### Problem:
Reading the records below, find how many lines include the word "click" and give that number alone.

### Stored data:
• • • • •

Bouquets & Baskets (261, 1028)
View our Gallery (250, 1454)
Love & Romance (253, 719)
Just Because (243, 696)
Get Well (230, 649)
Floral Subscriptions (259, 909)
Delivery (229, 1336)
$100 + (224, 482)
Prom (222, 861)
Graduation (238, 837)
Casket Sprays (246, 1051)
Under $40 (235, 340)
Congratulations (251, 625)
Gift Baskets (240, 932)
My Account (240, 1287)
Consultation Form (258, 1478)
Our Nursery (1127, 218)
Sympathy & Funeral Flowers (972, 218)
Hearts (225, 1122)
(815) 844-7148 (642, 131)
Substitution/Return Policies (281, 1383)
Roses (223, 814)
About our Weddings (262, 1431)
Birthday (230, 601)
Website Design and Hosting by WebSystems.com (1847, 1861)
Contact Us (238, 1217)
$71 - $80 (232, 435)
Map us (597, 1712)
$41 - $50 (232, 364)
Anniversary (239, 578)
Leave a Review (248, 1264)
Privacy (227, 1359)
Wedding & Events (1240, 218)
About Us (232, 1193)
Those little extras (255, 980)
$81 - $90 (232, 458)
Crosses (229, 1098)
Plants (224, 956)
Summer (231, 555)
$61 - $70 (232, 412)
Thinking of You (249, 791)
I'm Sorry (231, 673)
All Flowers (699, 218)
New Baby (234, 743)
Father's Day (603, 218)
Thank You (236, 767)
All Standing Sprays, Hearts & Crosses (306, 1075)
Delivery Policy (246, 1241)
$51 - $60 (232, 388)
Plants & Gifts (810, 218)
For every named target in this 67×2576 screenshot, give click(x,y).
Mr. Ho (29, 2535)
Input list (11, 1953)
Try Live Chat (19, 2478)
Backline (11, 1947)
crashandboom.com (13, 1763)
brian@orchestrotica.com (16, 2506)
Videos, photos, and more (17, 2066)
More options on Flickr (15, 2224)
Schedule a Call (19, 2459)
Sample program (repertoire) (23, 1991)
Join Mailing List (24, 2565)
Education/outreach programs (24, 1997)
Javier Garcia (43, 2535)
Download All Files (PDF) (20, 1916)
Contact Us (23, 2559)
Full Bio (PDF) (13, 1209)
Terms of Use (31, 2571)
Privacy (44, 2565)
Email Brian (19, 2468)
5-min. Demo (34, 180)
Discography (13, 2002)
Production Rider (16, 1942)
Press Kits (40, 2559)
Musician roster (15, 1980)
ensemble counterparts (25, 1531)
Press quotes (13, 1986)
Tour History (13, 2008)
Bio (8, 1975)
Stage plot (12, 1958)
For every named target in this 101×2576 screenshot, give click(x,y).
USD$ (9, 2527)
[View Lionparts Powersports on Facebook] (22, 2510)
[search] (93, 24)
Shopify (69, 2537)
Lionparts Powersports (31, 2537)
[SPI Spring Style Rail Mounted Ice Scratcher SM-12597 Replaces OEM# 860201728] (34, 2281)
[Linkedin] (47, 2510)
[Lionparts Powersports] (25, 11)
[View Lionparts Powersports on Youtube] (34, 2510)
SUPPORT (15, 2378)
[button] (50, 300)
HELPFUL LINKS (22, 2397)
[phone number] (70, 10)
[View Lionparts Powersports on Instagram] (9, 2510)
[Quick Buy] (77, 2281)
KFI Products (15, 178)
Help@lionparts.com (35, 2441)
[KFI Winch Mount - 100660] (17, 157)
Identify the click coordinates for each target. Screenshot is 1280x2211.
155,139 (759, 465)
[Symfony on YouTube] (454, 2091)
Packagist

• • • • •

### Answer to this task:
3